Short task 1
In the excerpt about the cave and baboon rock, which accomplishments does the writer mutter to the kids while going down the rock?

### Excerpted passage

Our second parking spot involved a walk into the ancestral cave where the Shai people hid during battle times.  Along the way, Abe spotted these millipedes and wanted Ryan to take their picture.

We climbed up into the cave and got close to a bunch of bats while the guide pointed out some different highlights and stories of the humans who once used the cave.

Our next stop was baboon rock, which was an area that was used to train the females of the tribe who were approaching marriage.  They, along with the older women who trained them, lived on the rock for 6 months before their rite of passage ceremony.  We used ropes to help us climb the rock.  Apparently, they didn't have that advantage.

Here's the view from part of the way up the rock.  Doesn't it look too pretty to be real?

The girls and their latest picture trend.  They have decided to LOVE everywhere we go.

Our guide got this one of our whole family.  I know you don't care, but when I see this picture, I remind myself of the promise that I've made to myself that I will not wear a ponytail one single day in America.  Seriously, if you see me out in a ponytail, I want you to say, "Girl, whatcha doing with that rattail on yo' head?  Save it for hot, steamy Africa where you got no other options.  We don't wanna see that mess."

All along the rock, there were these circular indentions in the stone.  The guide explained that the girls each made one during their training time because there was this certain rock that they had to grind into powder for their rite of passage.  They covered their body in it at some point.

Here I am going down the rock.  The kids were making some smart remarks about how they hoped I could make it.  I just cheerfully muttered a bunch of remarks about how I'd reeled in a 50+ pound salmon in Alaska, ascended Jamaican waterfalls, hiked in places they couldn't pronounce, and some other smart remarks to which they just rolled their teenage and nearly teenage eyes.  

Here are the kids checking out the spot where the women slept during their training time.  You can't see Abe because he had crawled way back in there. The inside was super slick, the guard said it was from the pommade they used on their skin.  I didn't go inside myself.  My older brothers closed me in the kitchen pantry one too many times during my formative years for me to enjoy those kind of tight spaces.

######
### Source records

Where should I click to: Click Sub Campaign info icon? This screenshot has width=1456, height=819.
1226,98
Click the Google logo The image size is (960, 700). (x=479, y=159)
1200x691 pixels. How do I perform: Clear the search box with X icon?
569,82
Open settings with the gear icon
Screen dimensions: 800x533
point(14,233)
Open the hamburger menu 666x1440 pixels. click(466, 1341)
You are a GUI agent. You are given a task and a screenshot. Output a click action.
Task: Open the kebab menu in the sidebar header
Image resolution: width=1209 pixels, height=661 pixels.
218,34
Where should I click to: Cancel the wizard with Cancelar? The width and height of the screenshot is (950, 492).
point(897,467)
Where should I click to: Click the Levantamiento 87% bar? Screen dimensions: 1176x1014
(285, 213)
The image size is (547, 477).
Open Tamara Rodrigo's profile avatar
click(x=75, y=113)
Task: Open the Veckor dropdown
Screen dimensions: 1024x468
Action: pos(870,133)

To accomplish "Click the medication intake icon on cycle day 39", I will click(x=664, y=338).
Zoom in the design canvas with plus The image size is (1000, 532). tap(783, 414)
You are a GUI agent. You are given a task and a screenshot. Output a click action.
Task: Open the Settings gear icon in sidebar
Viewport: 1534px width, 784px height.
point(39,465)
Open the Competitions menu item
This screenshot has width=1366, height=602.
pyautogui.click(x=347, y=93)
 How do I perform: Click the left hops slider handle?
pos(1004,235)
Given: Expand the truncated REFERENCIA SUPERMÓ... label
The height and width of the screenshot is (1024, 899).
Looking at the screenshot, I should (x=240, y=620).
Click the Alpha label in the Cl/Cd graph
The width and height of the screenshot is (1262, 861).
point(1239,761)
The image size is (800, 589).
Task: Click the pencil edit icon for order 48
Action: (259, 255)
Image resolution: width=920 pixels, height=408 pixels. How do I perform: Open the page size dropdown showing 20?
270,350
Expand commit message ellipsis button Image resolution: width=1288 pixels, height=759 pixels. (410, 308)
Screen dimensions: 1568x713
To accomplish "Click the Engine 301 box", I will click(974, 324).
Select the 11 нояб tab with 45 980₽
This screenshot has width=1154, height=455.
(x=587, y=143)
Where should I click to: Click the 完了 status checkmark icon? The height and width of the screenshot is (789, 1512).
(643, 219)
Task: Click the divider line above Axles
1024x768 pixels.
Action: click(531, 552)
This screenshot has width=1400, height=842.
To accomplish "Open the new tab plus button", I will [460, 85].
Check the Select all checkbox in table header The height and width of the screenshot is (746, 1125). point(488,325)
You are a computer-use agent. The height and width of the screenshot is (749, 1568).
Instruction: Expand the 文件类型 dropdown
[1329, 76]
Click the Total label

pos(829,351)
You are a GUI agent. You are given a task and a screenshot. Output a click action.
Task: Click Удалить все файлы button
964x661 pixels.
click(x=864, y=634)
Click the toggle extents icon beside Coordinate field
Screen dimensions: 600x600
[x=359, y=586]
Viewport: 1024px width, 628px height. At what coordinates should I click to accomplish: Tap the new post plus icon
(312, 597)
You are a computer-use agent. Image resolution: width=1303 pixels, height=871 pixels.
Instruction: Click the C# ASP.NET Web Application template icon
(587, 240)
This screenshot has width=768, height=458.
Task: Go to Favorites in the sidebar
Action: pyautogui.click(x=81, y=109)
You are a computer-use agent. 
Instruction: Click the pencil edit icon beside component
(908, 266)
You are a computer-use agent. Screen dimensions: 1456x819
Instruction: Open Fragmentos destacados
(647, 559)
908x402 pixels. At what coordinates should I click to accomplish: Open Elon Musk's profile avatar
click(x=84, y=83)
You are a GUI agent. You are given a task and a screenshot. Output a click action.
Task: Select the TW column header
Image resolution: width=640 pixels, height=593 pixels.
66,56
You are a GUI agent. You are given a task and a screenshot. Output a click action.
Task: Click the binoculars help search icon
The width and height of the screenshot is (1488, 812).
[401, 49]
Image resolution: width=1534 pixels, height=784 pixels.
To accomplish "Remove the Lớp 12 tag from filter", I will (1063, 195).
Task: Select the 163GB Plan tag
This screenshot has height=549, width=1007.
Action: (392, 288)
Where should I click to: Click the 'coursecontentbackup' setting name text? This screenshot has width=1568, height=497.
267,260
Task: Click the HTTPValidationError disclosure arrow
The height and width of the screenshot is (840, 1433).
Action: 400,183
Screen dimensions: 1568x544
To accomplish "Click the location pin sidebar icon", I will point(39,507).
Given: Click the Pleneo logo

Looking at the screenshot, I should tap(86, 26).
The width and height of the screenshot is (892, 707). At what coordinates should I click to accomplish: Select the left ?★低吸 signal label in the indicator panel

######

Short task 2
Can you format the records as a numbered list, covering everything from the start of the records down to the line containing "pyautogui.click(x=347, y=93)", both included, with blank lines left out?

Correct answer 1
- Reeled in a 50+ pound salmon in Alaska
- Ascended Jamaican waterfalls
- Hiked in places they couldn't pronounce

Correct answer 2
1. Where should I click to: Click Sub Campaign info icon? This screenshot has width=1456, height=819.
2. 1226,98
3. Click the Google logo The image size is (960, 700). (x=479, y=159)
4. 1200x691 pixels. How do I perform: Clear the search box with X icon?
5. 569,82
6. Open settings with the gear icon
7. Screen dimensions: 800x533
8. point(14,233)
9. Open the hamburger menu 666x1440 pixels. click(466, 1341)
10. You are a GUI agent. You are given a task and a screenshot. Output a click action.
11. Task: Open the kebab menu in the sidebar header
12. Image resolution: width=1209 pixels, height=661 pixels.
13. 218,34
14. Where should I click to: Cancel the wizard with Cancelar? The width and height of the screenshot is (950, 492).
15. point(897,467)
16. Where should I click to: Click the Levantamiento 87% bar? Screen dimensions: 1176x1014
17. (285, 213)
18. The image size is (547, 477).
19. Open Tamara Rodrigo's profile avatar
20. click(x=75, y=113)
21. Task: Open the Veckor dropdown
22. Screen dimensions: 1024x468
23. Action: pos(870,133)
24. To accomplish "Click the medication intake icon on cycle day 39", I will click(x=664, y=338).
25. Zoom in the design canvas with plus The image size is (1000, 532). tap(783, 414)
26. You are a GUI agent. You are given a task and a screenshot. Output a click action.
27. Task: Open the Settings gear icon in sidebar
28. Viewport: 1534px width, 784px height.
29. point(39,465)
30. Open the Competitions menu item
31. This screenshot has width=1366, height=602.
32. pyautogui.click(x=347, y=93)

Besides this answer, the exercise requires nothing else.